(Listed records Opens)

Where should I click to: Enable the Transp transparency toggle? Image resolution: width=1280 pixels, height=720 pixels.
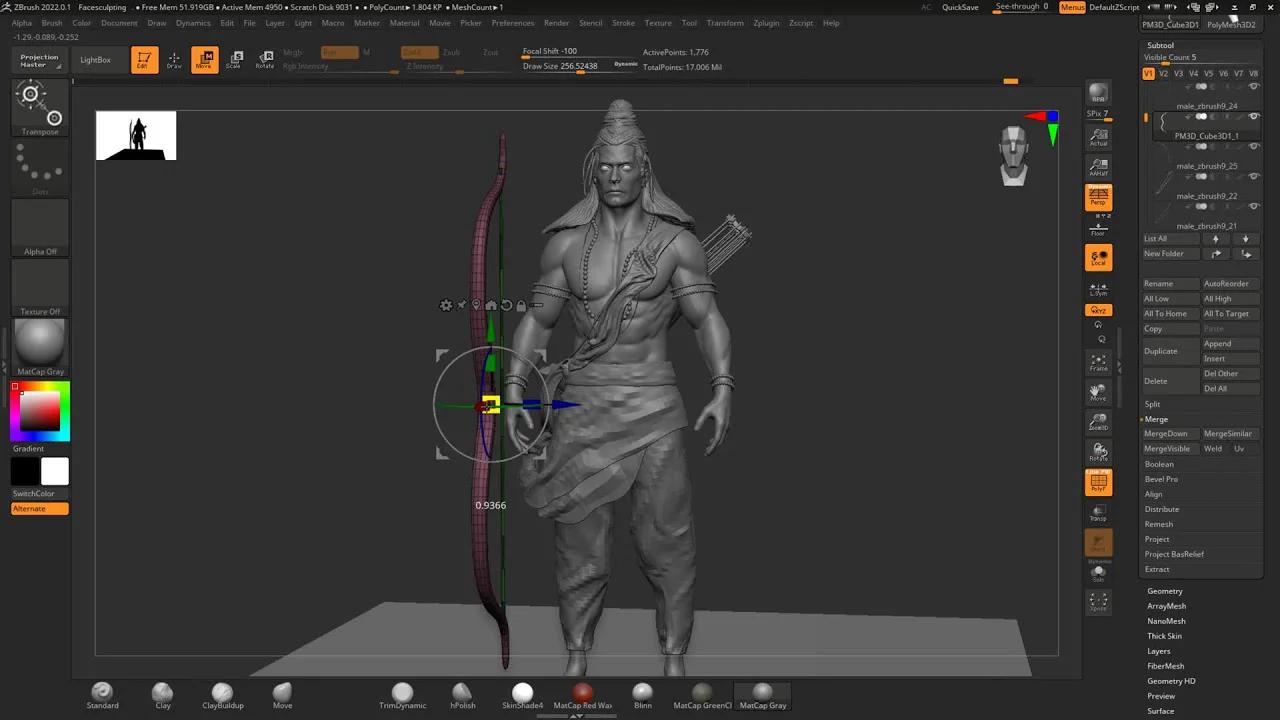click(1098, 512)
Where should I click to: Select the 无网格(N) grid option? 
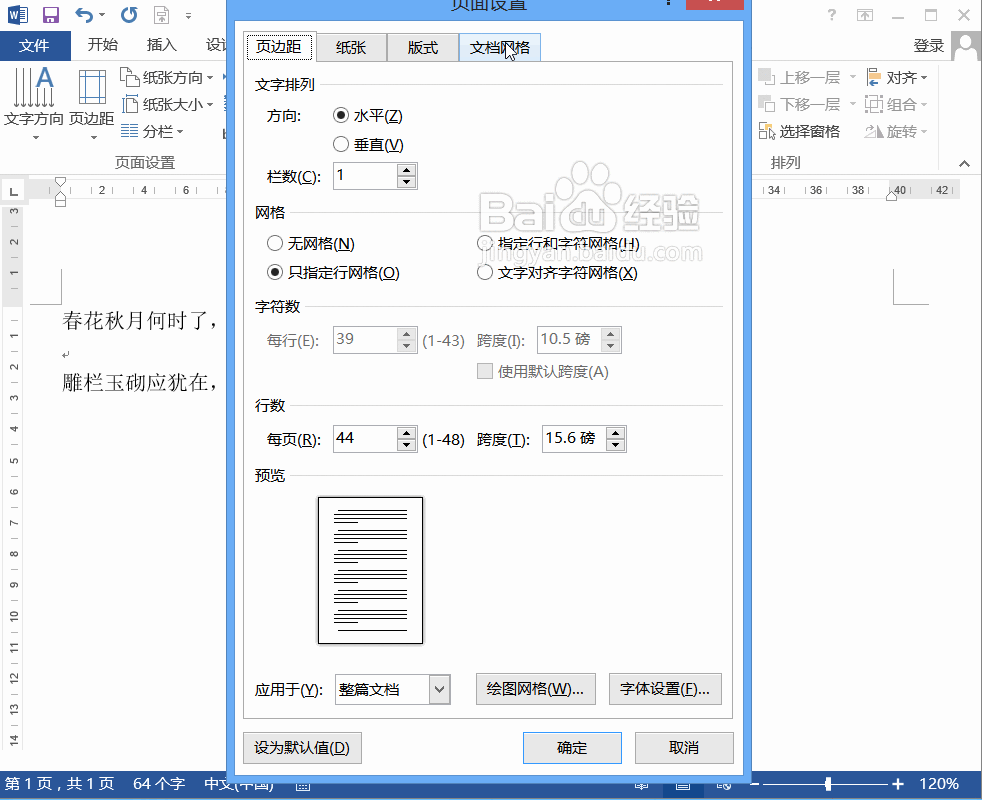pos(275,243)
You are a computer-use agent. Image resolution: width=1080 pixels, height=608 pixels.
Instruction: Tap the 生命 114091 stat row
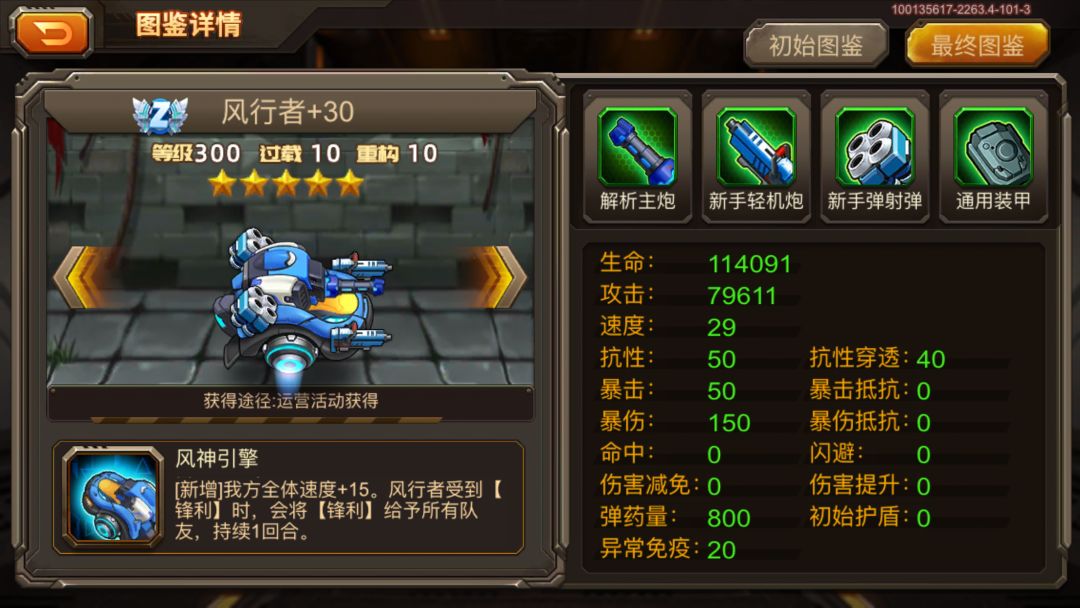(696, 263)
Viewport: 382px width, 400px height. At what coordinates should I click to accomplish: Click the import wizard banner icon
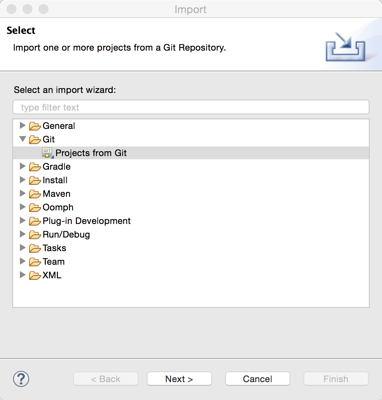(345, 47)
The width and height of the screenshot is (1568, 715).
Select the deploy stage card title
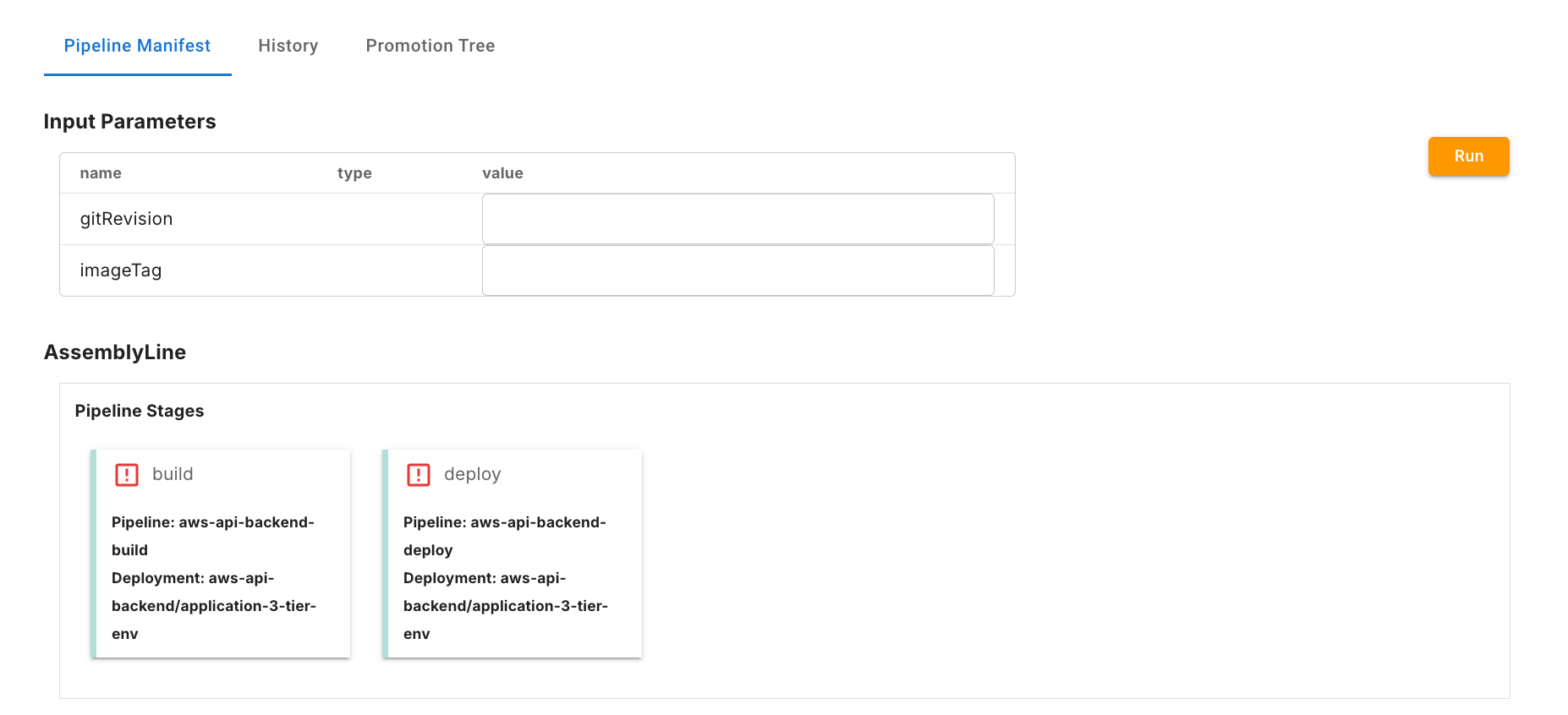(x=472, y=474)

(Listed records Closes)

**Work task**
Do not copy pictures. Restate exactly the lines from the one containing "You are a computer-use" through the last line of the records.

**Expected answer**
You are a computer-use agent. Image resolution: width=1080 pixels, height=608 pixels.
Instruction: Tap the 生命 114091 stat row
(696, 263)
Viewport: 382px width, 400px height. At what coordinates should I click to accomplish: Click the import wizard banner icon
(345, 47)
The width and height of the screenshot is (1568, 715).
Select the deploy stage card title
(x=472, y=474)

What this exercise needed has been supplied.